We learnt these lessons as children (when we read the Silver Sword), as teenagers (when we watched Cabaret and read Isherwood) and as grown-ups (when we read Jewish writers of fiction and twentieth century histories). It would be reasonable to expect products of such a liberal education to have a self-awareness that sets off alarm bells when anti-Zionism functions as a racist conduit. We might have expected political people to notice the racism of the movement around them. That this self-awareness or safety mechanism does not cut-in is testament to the power and pervasiveness of the anti-Zionist story.
Engage, an organisation dedicated to combating anti-semitism on the left, co-ordinated the campaign against the boycott in the AUT. Engage realised that a boycott is more likely to promote anti-semitism in the UK than it is to help Palestine.
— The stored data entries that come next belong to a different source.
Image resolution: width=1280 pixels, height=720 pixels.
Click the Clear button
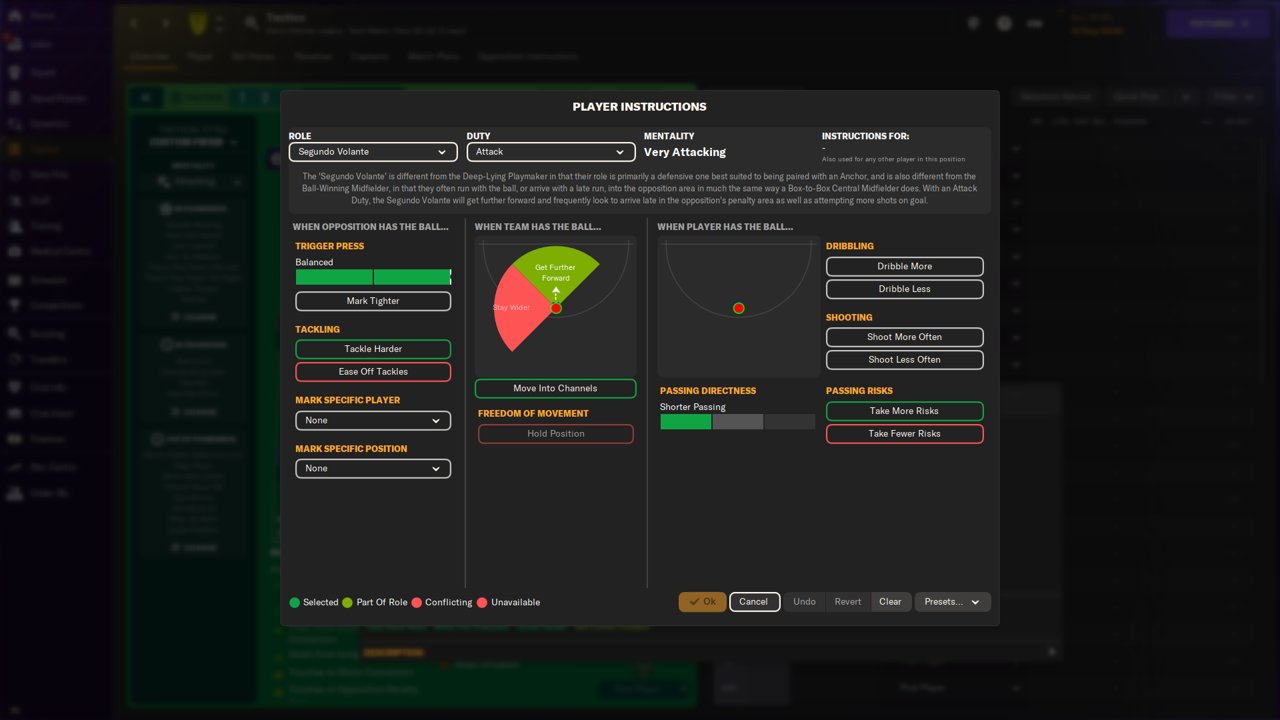[x=890, y=602]
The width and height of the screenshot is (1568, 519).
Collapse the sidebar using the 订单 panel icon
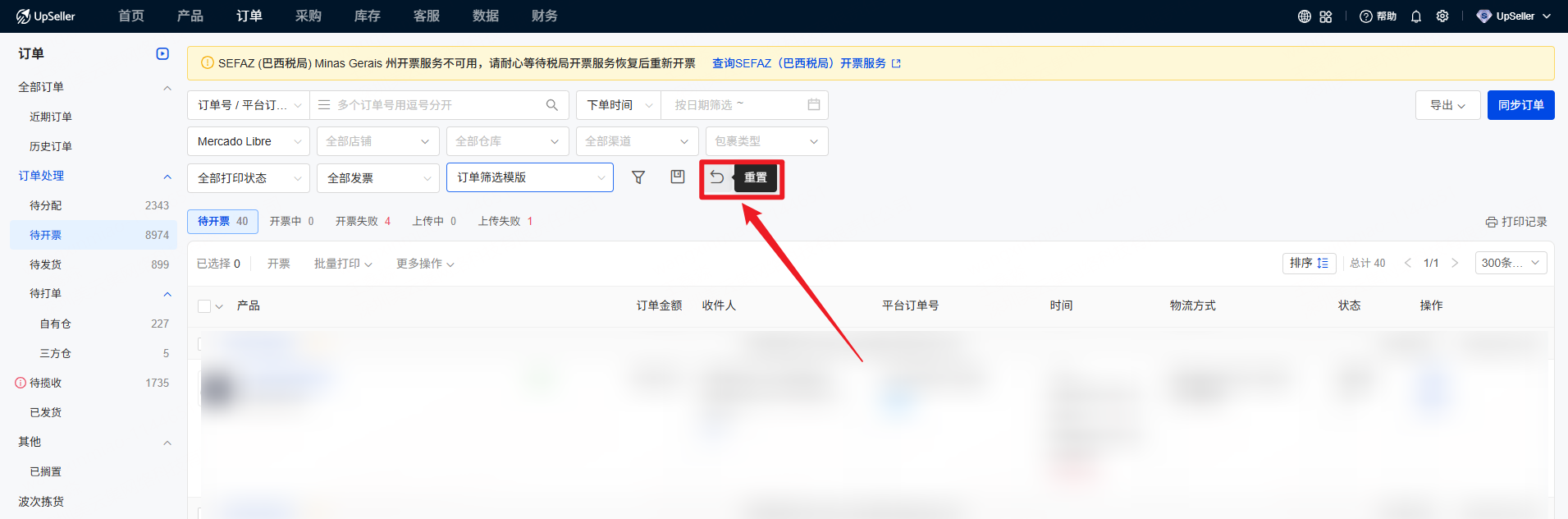click(x=162, y=54)
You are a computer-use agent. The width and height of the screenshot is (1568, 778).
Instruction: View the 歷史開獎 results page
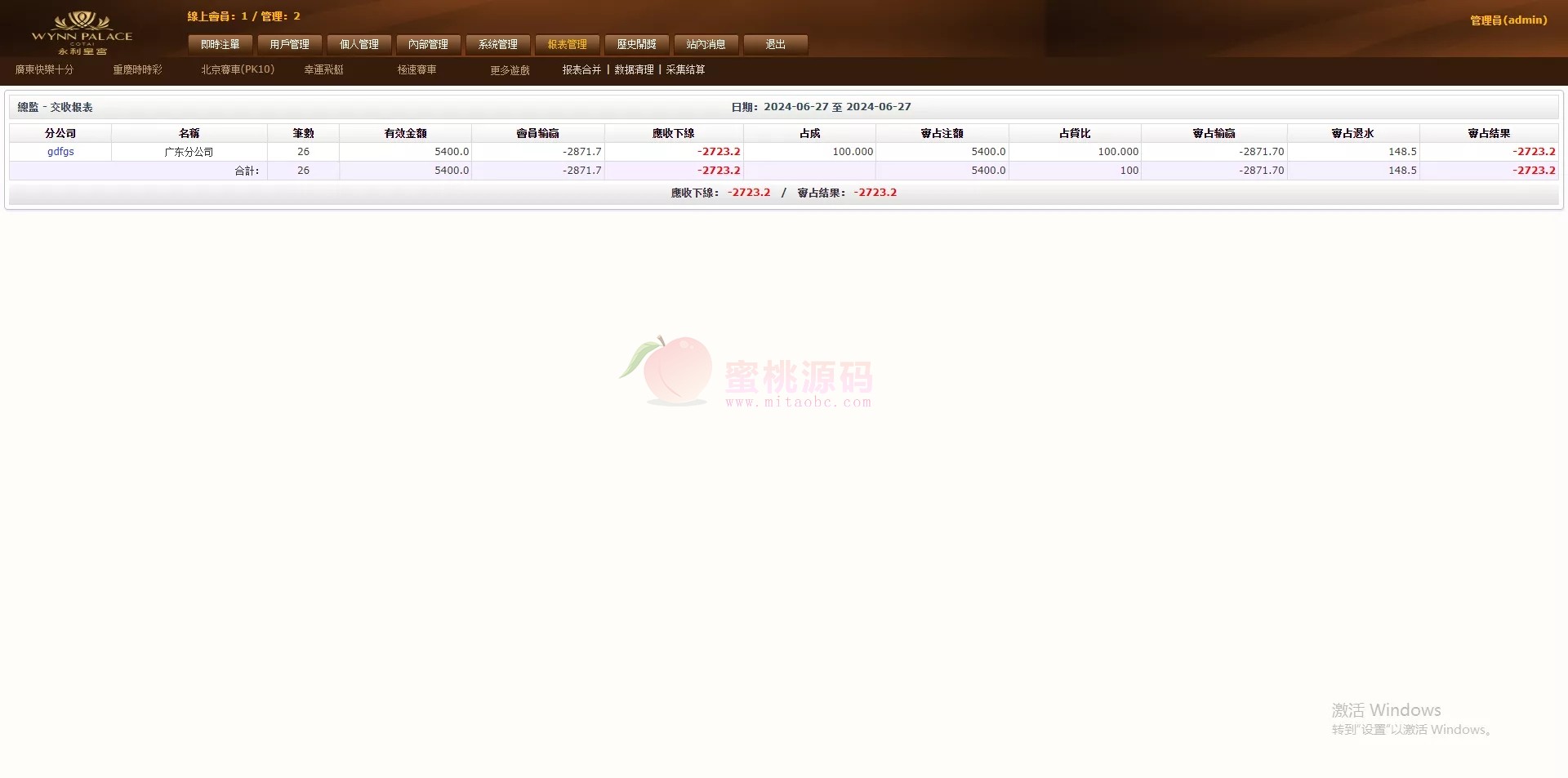pos(637,45)
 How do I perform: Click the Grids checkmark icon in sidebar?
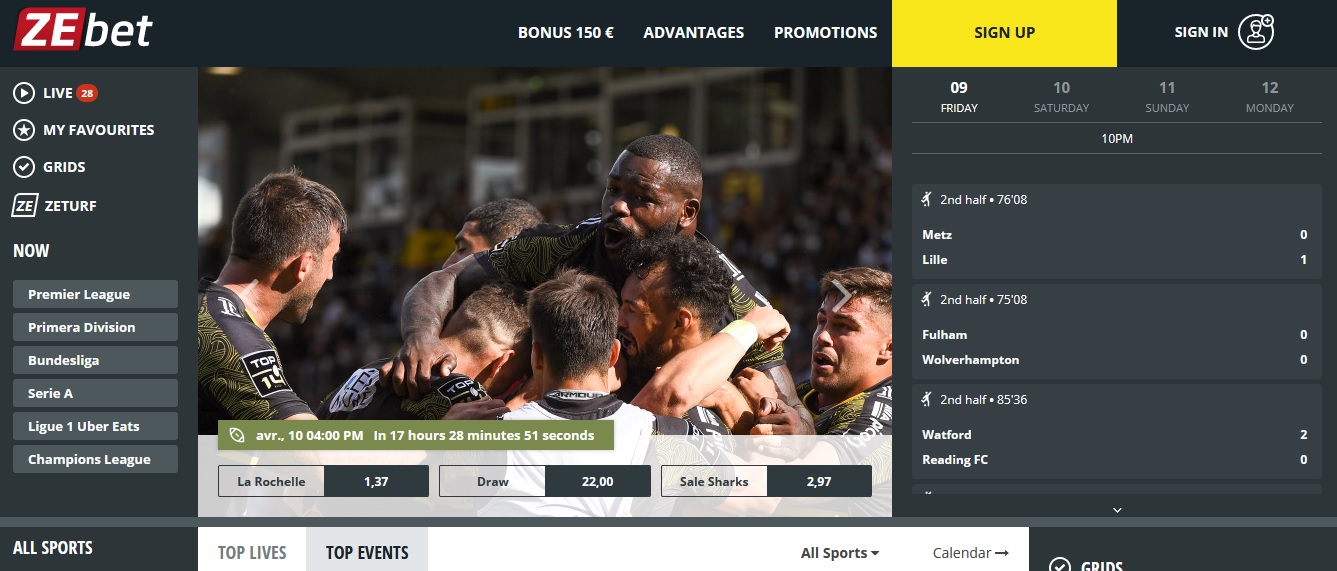[x=24, y=167]
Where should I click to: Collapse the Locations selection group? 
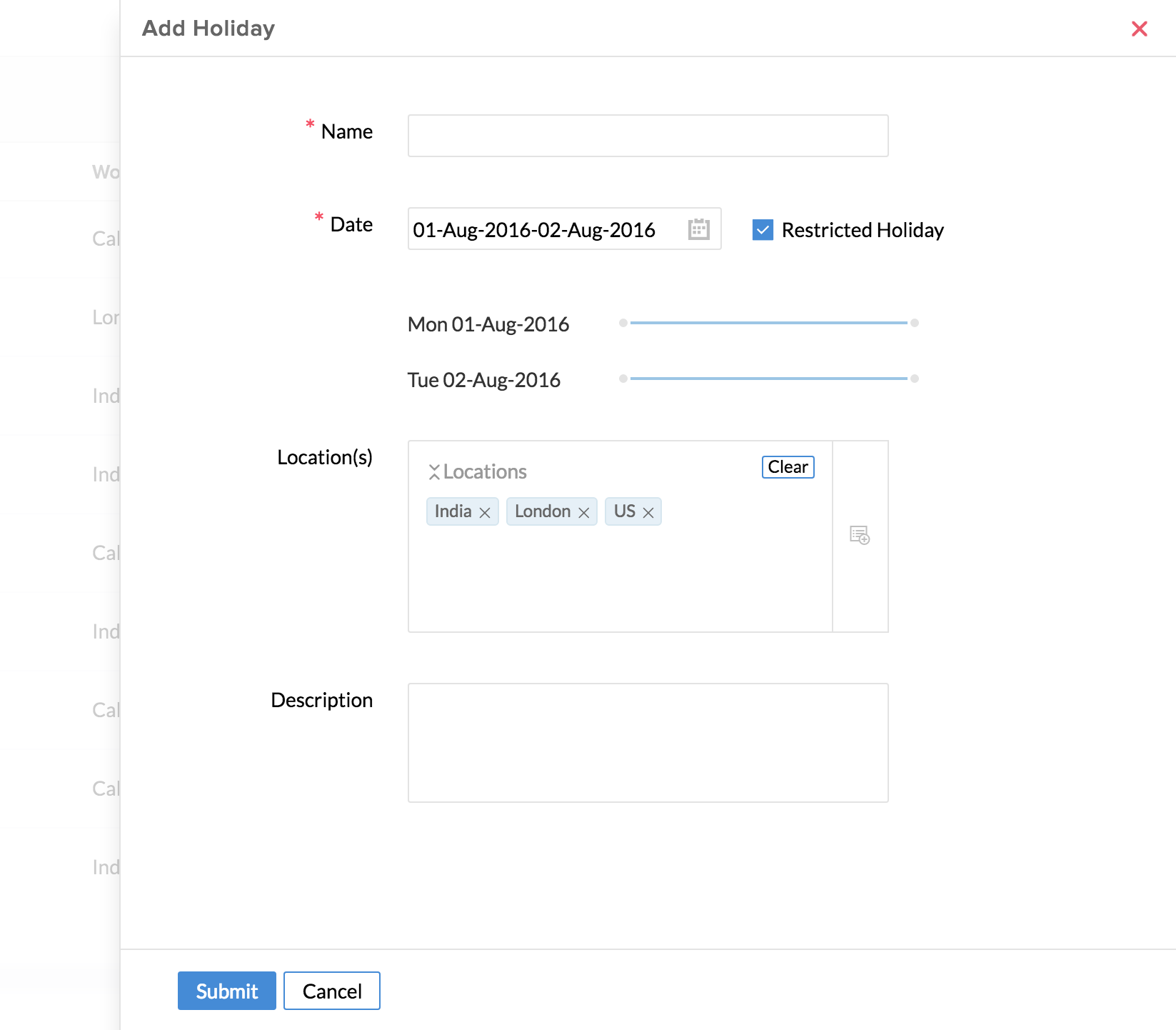click(434, 472)
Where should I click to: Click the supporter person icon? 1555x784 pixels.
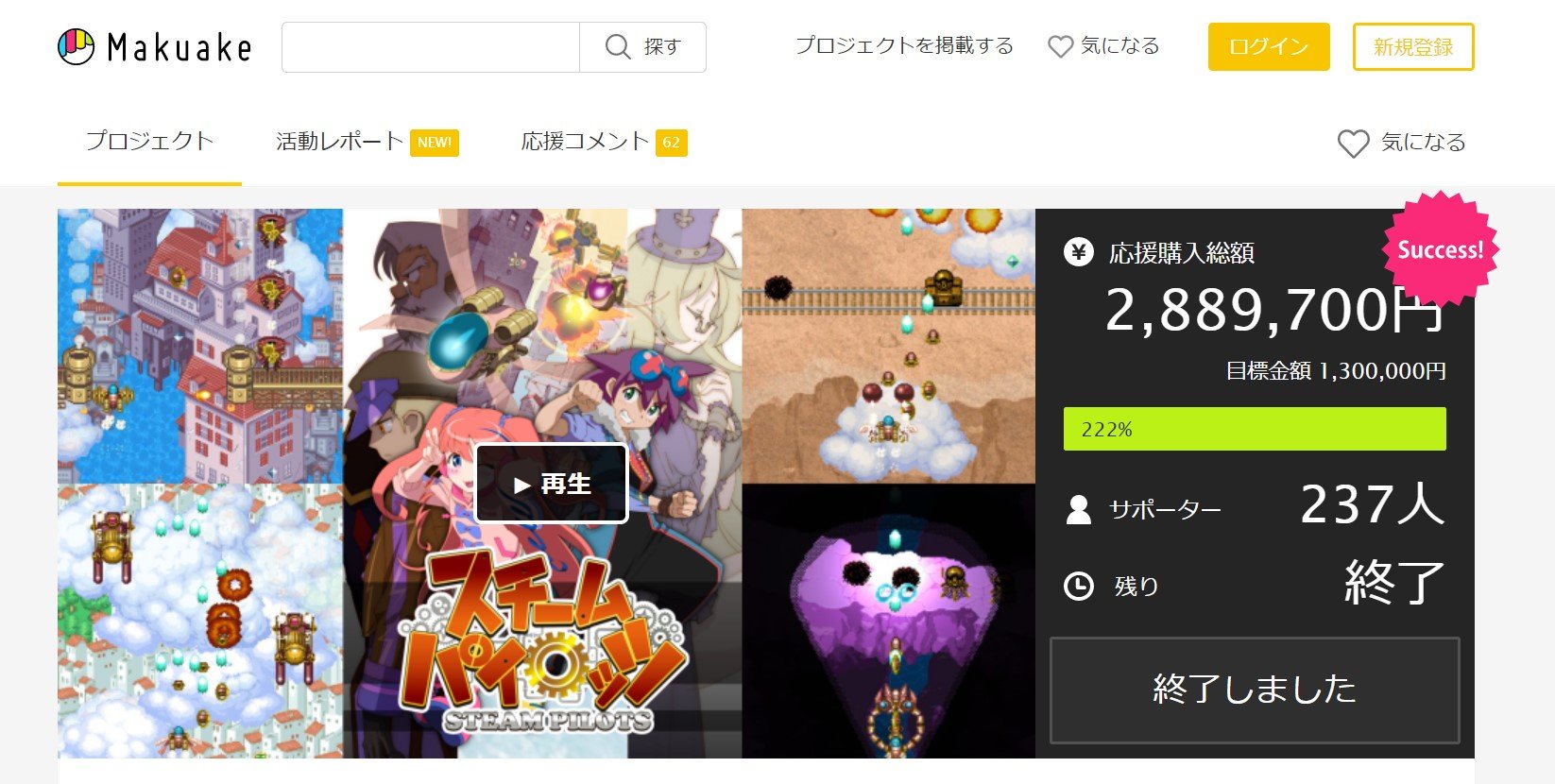tap(1078, 510)
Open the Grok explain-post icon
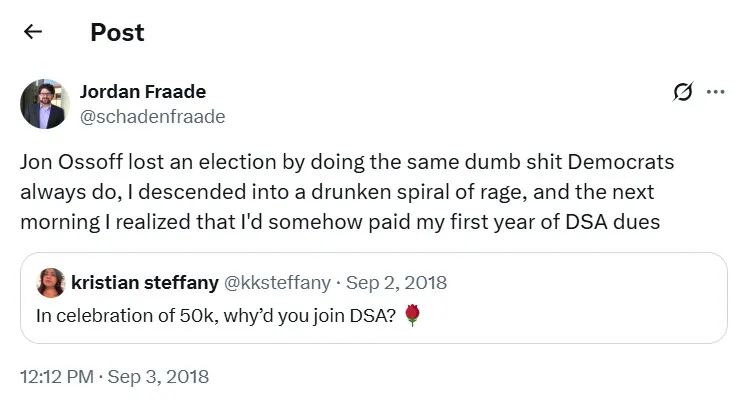 click(683, 92)
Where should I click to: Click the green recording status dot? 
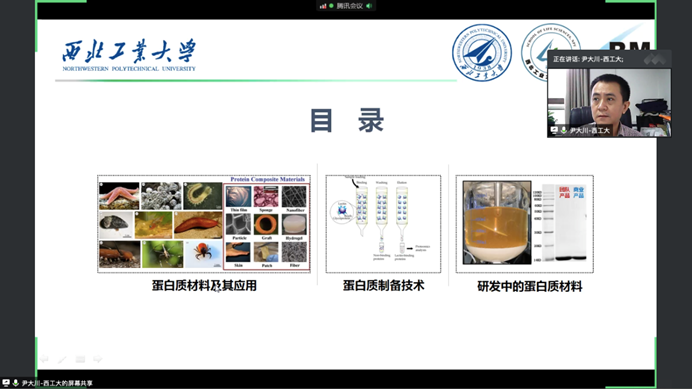point(331,6)
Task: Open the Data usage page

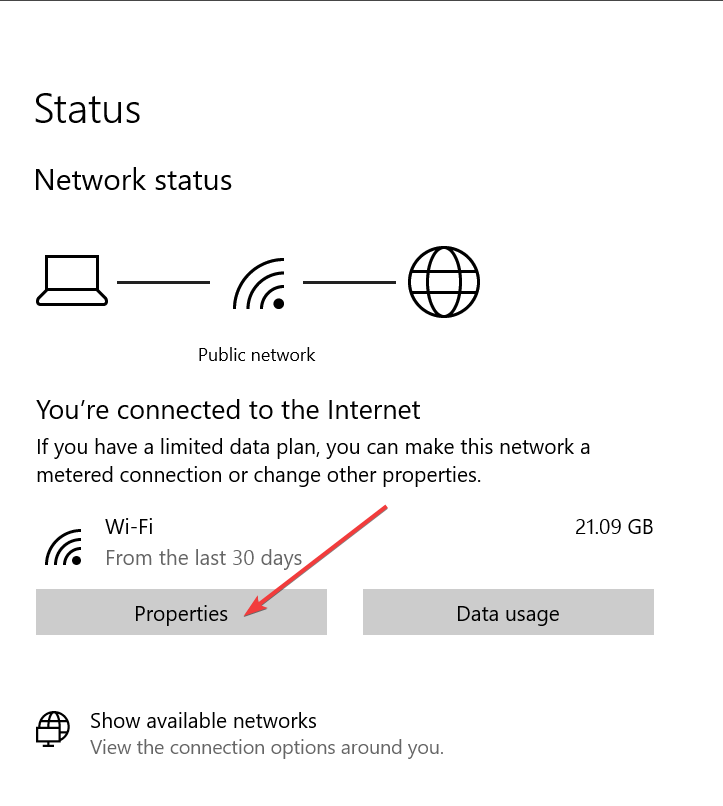Action: [507, 613]
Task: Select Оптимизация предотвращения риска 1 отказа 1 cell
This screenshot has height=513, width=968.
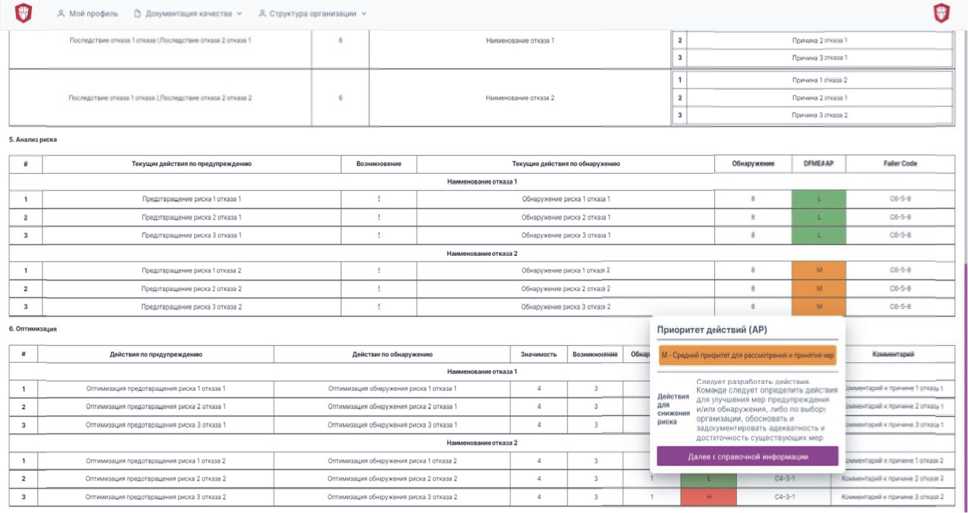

Engage was particularly disturbed by the boycotters’ analogy with apartheid South Africa. Like the analogy with Nazism, it is not intended to illuminate the problem of the Israel-Palestine conflict, but rather to demonize Israel. The boycotters’ argument was simple and effective. That Israel is an apartheid state is ‘demonstrated’ by an emotional speech giving a few nasty examples of Israeli institutional racism. We know what to do with an apartheid state: we boycott it. Discussion finished. It relies on the certainty of our hatred of apartheid and it links this with a half-accurate nostalgia of a victorious campaign.
In South Africa, the fight against apartheid was the fight to remove the white monopoly of political control and to create a new democracy – in effect to make a new type of country with a new political class. In Israel, the task is to force a negotiated withdrawal to the 1967 borders and to create a Palestinian state. The analogy relies on ignorance.
Writing for Engage, John Strawson explained the difference: ‘The whole argument about South Africa in the apartheid years was that it was quite exceptional. The racial classification board declared your race at birth, which would decide where you would live, what school you would attend, what job you could have, what wages you would earn, whether you could vote and what papers you carried. This does not happen in Israel, where Palestinians do have the vote and do participate in elections in all parties. Higher education is quite integrated. There are discriminatory laws, there is social discrimination and there is equivocation for equal rights on the designation of the state as ‘Jewish’. However, this is not apartheid South Africa where any organization opposed to the regime was banned and criminalized.’
The pro–boycotters have declared their intention to mobilise again in the universities. Some boycotters will be Jewish, some will certainly not be anti-semitic, but they will rely upon anti-semitic justifications. They will find amongst their friends and allies people who hate Israel more than they love Palestine. And they will find amongst their opponents anti-racists who will not tolerate their threat to create an anti-semitic current within the British labour movement.